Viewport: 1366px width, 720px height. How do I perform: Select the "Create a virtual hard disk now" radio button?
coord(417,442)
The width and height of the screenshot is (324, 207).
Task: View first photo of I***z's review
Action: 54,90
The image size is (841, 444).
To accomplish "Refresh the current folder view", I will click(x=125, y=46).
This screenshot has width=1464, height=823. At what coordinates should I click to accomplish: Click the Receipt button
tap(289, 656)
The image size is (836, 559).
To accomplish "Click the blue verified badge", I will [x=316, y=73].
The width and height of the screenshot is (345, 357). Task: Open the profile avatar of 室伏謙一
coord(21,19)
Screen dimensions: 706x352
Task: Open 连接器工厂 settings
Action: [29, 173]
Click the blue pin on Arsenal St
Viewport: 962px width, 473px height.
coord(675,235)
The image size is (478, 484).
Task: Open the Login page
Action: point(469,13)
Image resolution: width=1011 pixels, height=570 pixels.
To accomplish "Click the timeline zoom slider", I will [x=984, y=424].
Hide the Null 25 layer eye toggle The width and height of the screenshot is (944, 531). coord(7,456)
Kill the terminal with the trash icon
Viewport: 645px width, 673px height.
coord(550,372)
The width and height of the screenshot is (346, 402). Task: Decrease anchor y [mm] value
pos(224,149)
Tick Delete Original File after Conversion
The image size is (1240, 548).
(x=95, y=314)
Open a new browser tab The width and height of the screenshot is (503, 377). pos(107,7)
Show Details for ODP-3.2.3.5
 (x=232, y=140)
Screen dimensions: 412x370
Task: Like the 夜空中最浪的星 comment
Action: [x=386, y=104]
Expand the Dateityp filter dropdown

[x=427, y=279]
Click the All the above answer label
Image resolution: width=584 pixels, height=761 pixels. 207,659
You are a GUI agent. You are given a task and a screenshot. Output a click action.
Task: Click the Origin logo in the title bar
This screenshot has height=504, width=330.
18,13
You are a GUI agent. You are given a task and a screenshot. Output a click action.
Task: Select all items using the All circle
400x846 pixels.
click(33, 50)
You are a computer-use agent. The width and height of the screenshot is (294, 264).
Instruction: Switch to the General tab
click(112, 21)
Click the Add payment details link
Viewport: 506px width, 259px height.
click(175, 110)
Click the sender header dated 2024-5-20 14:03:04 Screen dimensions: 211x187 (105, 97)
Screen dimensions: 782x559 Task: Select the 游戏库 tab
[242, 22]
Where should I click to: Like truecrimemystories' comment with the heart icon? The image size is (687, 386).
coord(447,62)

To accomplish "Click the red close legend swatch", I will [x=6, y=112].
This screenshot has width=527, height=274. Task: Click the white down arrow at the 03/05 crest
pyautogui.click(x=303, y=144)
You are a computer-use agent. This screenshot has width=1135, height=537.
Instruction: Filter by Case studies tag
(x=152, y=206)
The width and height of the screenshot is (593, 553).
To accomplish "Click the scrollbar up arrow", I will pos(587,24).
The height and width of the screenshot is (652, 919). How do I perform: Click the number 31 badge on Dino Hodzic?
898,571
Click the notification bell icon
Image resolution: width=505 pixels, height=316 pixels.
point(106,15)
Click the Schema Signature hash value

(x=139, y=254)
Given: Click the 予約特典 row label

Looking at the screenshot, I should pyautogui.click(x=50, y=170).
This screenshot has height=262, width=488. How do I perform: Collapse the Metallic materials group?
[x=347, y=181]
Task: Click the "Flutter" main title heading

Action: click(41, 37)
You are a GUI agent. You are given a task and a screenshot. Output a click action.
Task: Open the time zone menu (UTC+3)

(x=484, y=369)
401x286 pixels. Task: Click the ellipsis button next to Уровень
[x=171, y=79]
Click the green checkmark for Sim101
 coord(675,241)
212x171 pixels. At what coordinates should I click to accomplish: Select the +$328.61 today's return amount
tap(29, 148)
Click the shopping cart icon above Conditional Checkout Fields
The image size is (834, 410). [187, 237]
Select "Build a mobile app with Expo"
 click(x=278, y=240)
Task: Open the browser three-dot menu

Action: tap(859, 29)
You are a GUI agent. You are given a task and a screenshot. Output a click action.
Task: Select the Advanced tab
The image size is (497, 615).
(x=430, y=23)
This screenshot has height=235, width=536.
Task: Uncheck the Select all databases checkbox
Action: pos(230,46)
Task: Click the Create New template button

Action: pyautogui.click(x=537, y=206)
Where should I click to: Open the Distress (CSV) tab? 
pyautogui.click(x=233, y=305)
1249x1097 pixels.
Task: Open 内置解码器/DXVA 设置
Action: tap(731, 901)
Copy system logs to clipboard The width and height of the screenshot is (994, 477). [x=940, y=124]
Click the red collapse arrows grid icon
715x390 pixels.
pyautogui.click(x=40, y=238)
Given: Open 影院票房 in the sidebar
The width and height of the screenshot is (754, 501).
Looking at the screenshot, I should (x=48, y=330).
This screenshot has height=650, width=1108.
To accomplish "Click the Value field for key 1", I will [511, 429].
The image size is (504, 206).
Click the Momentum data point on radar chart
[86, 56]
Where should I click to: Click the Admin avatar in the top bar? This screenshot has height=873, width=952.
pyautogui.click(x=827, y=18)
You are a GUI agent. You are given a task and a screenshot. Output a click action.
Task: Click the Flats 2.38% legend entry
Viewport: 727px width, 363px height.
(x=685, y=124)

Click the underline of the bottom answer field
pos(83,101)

▬▬▬▬▬▬

■ Request
Reproduce every row above, changing "GUI agent" to "interface assistant" wherever it occurs and leaving everything else unchanged.

■ Correct response
Viewport: 1366px width, 720px height. How do I perform: Select the "Create a virtual hard disk now" radio button?
coord(417,442)
The width and height of the screenshot is (324, 207).
Task: View first photo of I***z's review
Action: 54,90
The image size is (841, 444).
To accomplish "Refresh the current folder view", I will click(x=125, y=46).
This screenshot has width=1464, height=823. At what coordinates should I click to accomplish: Click the Receipt button
tap(289, 656)
The image size is (836, 559).
To accomplish "Click the blue verified badge", I will [x=316, y=73].
The width and height of the screenshot is (345, 357). Task: Open the profile avatar of 室伏謙一
coord(21,19)
Screen dimensions: 706x352
Task: Open 连接器工厂 settings
Action: [29, 173]
Click the blue pin on Arsenal St
Viewport: 962px width, 473px height.
coord(675,235)
The image size is (478, 484).
Task: Open the Login page
Action: point(469,13)
Image resolution: width=1011 pixels, height=570 pixels.
To accomplish "Click the timeline zoom slider", I will [x=984, y=424].
Hide the Null 25 layer eye toggle The width and height of the screenshot is (944, 531). coord(7,456)
Kill the terminal with the trash icon
Viewport: 645px width, 673px height.
coord(550,372)
The width and height of the screenshot is (346, 402). Task: Decrease anchor y [mm] value
pos(224,149)
Tick Delete Original File after Conversion
The image size is (1240, 548).
(x=95, y=314)
Open a new browser tab The width and height of the screenshot is (503, 377). pos(107,7)
Show Details for ODP-3.2.3.5
 (x=232, y=140)
Screen dimensions: 412x370
Task: Like the 夜空中最浪的星 comment
Action: [x=386, y=104]
Expand the Dateityp filter dropdown

[x=427, y=279]
Click the All the above answer label
Image resolution: width=584 pixels, height=761 pixels. 207,659
You are a interface assistant. You are given a task and a screenshot. Output a click action.
Task: Click the Origin logo in the title bar
This screenshot has height=504, width=330.
18,13
You are a interface assistant. You are given a task and a screenshot. Output a click action.
Task: Select all items using the All circle
400x846 pixels.
click(33, 50)
You are a computer-use agent. The width and height of the screenshot is (294, 264).
Instruction: Switch to the General tab
click(112, 21)
Click the Add payment details link
Viewport: 506px width, 259px height.
click(175, 110)
Click the sender header dated 2024-5-20 14:03:04 Screen dimensions: 211x187 (105, 97)
Screen dimensions: 782x559 Task: Select the 游戏库 tab
[242, 22]
Where should I click to: Like truecrimemystories' comment with the heart icon? The image size is (687, 386).
coord(447,62)

To accomplish "Click the red close legend swatch", I will [x=6, y=112].
This screenshot has width=527, height=274. Task: Click the white down arrow at the 03/05 crest
pyautogui.click(x=303, y=144)
You are a computer-use agent. This screenshot has width=1135, height=537.
Instruction: Filter by Case studies tag
(x=152, y=206)
The width and height of the screenshot is (593, 553).
To accomplish "Click the scrollbar up arrow", I will pos(587,24).
The height and width of the screenshot is (652, 919). How do I perform: Click the number 31 badge on Dino Hodzic?
898,571
Click the notification bell icon
Image resolution: width=505 pixels, height=316 pixels.
point(106,15)
Click the Schema Signature hash value

(x=139, y=254)
Given: Click the 予約特典 row label

Looking at the screenshot, I should pyautogui.click(x=50, y=170).
This screenshot has height=262, width=488. How do I perform: Collapse the Metallic materials group?
[x=347, y=181]
Task: Click the "Flutter" main title heading

Action: click(41, 37)
You are a interface assistant. You are given a task and a screenshot. Output a click action.
Task: Open the time zone menu (UTC+3)

(x=484, y=369)
401x286 pixels. Task: Click the ellipsis button next to Уровень
[x=171, y=79]
Click the green checkmark for Sim101
 coord(675,241)
212x171 pixels. At what coordinates should I click to accomplish: Select the +$328.61 today's return amount
tap(29, 148)
Click the shopping cart icon above Conditional Checkout Fields
The image size is (834, 410). [187, 237]
Select "Build a mobile app with Expo"
 click(x=278, y=240)
Task: Open the browser three-dot menu

Action: tap(859, 29)
You are a interface assistant. You are given a task and a screenshot. Output a click action.
Task: Select the Advanced tab
The image size is (497, 615).
(x=430, y=23)
This screenshot has height=235, width=536.
Task: Uncheck the Select all databases checkbox
Action: pos(230,46)
Task: Click the Create New template button

Action: pyautogui.click(x=537, y=206)
Where should I click to: Open the Distress (CSV) tab? 
pyautogui.click(x=233, y=305)
1249x1097 pixels.
Task: Open 内置解码器/DXVA 设置
Action: tap(731, 901)
Copy system logs to clipboard The width and height of the screenshot is (994, 477). [x=940, y=124]
Click the red collapse arrows grid icon
715x390 pixels.
pyautogui.click(x=40, y=238)
Given: Open 影院票房 in the sidebar
The width and height of the screenshot is (754, 501).
Looking at the screenshot, I should (x=48, y=330).
This screenshot has height=650, width=1108.
To accomplish "Click the Value field for key 1", I will [511, 429].
The image size is (504, 206).
Click the Momentum data point on radar chart
[86, 56]
Where should I click to: Click the Admin avatar in the top bar? This screenshot has height=873, width=952.
pyautogui.click(x=827, y=18)
You are a interface assistant. You are given a task and a screenshot. Output a click action.
Task: Click the Flats 2.38% legend entry
Viewport: 727px width, 363px height.
(x=685, y=124)

Click the underline of the bottom answer field
pos(83,101)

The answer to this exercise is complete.